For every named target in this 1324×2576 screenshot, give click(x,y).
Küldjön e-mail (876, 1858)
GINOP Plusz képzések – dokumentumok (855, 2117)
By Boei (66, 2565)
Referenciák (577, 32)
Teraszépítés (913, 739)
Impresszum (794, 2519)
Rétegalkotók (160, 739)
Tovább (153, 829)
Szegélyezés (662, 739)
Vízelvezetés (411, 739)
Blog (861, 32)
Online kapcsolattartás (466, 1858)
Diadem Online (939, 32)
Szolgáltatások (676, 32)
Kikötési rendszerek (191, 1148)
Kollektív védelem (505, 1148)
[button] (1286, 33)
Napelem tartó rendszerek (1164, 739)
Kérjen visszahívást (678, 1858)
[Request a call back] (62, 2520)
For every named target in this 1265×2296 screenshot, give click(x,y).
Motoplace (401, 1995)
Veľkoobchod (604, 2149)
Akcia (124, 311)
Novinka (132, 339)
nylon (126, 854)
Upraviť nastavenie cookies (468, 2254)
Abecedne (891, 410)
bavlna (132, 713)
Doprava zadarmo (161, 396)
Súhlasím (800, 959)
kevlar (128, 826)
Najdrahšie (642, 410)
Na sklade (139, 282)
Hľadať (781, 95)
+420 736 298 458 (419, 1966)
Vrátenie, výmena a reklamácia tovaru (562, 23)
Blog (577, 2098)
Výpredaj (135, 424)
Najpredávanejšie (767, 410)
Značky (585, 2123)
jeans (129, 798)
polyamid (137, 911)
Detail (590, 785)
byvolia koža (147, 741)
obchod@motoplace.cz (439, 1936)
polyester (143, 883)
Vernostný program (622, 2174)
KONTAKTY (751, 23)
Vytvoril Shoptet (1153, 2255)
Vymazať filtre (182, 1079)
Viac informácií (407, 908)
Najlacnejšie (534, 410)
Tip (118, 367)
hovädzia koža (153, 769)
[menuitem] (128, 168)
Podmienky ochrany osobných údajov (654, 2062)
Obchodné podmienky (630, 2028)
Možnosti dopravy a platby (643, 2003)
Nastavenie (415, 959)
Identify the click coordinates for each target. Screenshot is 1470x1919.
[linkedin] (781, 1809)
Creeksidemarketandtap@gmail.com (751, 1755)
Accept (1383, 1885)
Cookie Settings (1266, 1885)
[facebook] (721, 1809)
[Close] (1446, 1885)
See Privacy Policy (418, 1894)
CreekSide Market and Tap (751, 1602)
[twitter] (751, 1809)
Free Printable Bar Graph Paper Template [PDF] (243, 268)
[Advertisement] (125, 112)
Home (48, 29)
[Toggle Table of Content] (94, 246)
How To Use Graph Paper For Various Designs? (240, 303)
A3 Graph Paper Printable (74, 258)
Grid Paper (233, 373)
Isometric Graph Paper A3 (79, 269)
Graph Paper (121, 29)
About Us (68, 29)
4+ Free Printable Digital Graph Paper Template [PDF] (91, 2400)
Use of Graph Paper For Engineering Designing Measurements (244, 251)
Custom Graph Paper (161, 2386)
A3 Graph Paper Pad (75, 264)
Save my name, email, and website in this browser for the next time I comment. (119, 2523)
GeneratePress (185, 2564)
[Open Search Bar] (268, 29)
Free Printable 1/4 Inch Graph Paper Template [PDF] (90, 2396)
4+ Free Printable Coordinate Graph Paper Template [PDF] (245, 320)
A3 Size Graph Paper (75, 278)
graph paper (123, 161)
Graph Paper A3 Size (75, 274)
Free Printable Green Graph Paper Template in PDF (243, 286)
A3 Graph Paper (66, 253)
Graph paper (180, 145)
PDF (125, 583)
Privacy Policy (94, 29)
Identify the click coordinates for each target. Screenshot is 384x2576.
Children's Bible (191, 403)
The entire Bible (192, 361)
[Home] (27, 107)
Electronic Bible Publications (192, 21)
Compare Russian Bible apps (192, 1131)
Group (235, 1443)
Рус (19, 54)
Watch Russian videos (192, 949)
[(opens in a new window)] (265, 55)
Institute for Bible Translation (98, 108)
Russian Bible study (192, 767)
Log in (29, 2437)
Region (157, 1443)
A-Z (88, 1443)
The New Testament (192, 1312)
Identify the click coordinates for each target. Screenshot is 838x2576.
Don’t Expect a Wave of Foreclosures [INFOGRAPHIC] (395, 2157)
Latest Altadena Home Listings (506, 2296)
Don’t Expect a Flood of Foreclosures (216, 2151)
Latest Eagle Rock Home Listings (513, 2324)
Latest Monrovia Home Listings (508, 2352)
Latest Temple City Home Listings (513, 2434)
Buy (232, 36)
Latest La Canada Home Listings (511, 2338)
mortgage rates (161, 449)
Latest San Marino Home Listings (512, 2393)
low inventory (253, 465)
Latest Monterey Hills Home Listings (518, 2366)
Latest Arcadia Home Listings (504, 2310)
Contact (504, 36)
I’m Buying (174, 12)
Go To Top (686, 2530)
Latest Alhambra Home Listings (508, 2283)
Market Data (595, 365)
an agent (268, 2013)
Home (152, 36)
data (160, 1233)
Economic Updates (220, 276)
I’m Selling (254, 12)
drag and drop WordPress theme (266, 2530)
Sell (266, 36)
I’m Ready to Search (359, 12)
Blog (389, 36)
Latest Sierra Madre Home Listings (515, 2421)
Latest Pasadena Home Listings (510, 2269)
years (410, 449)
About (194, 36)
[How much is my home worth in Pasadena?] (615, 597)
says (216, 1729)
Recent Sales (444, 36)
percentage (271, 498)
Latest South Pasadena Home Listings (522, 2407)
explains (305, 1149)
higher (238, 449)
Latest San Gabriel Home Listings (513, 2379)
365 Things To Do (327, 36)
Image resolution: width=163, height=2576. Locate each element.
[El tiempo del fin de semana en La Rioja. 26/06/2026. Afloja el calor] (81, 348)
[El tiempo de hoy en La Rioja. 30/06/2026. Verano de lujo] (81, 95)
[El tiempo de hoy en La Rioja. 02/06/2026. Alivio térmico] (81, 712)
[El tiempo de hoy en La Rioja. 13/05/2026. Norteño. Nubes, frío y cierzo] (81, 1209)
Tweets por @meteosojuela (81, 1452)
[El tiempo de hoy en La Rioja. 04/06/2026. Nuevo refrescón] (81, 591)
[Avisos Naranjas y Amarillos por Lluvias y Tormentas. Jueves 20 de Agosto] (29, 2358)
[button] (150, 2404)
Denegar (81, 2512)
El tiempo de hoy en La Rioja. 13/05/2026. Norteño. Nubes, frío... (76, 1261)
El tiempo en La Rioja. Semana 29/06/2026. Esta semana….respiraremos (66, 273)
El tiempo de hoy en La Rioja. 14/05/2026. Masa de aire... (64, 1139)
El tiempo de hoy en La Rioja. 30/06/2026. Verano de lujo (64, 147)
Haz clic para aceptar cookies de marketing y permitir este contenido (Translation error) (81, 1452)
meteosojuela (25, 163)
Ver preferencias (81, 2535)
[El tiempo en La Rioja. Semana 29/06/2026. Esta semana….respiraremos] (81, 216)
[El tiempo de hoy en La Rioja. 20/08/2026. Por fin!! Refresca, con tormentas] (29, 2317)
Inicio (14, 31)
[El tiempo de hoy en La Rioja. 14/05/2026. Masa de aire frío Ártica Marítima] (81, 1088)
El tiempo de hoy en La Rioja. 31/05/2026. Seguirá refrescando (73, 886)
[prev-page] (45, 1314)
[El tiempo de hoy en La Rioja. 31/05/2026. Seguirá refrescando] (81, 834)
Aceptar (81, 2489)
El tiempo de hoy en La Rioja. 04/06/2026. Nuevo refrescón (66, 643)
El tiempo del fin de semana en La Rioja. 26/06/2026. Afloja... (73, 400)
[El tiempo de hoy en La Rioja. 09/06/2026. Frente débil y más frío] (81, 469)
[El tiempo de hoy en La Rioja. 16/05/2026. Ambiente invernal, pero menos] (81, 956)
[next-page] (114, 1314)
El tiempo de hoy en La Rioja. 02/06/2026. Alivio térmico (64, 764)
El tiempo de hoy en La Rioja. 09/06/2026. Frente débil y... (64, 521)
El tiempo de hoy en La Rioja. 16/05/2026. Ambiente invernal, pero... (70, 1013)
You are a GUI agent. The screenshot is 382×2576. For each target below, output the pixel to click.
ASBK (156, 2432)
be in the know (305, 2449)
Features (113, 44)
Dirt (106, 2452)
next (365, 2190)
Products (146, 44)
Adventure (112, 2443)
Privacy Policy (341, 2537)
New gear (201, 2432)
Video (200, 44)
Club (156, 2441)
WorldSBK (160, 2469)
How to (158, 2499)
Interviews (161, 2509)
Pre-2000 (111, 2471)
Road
■ ■ ■ ■
TO DO » Whenever a line of the data includes "this", copy that line.

TASK SOLUTION »
For every named target in this 1324×2576 screenshot, give click(x,y).
For every named target in this 1265×2296 screenshot, give click(x,y).
Save my name, email, and website in this browser for the next time I comment. (119, 2523)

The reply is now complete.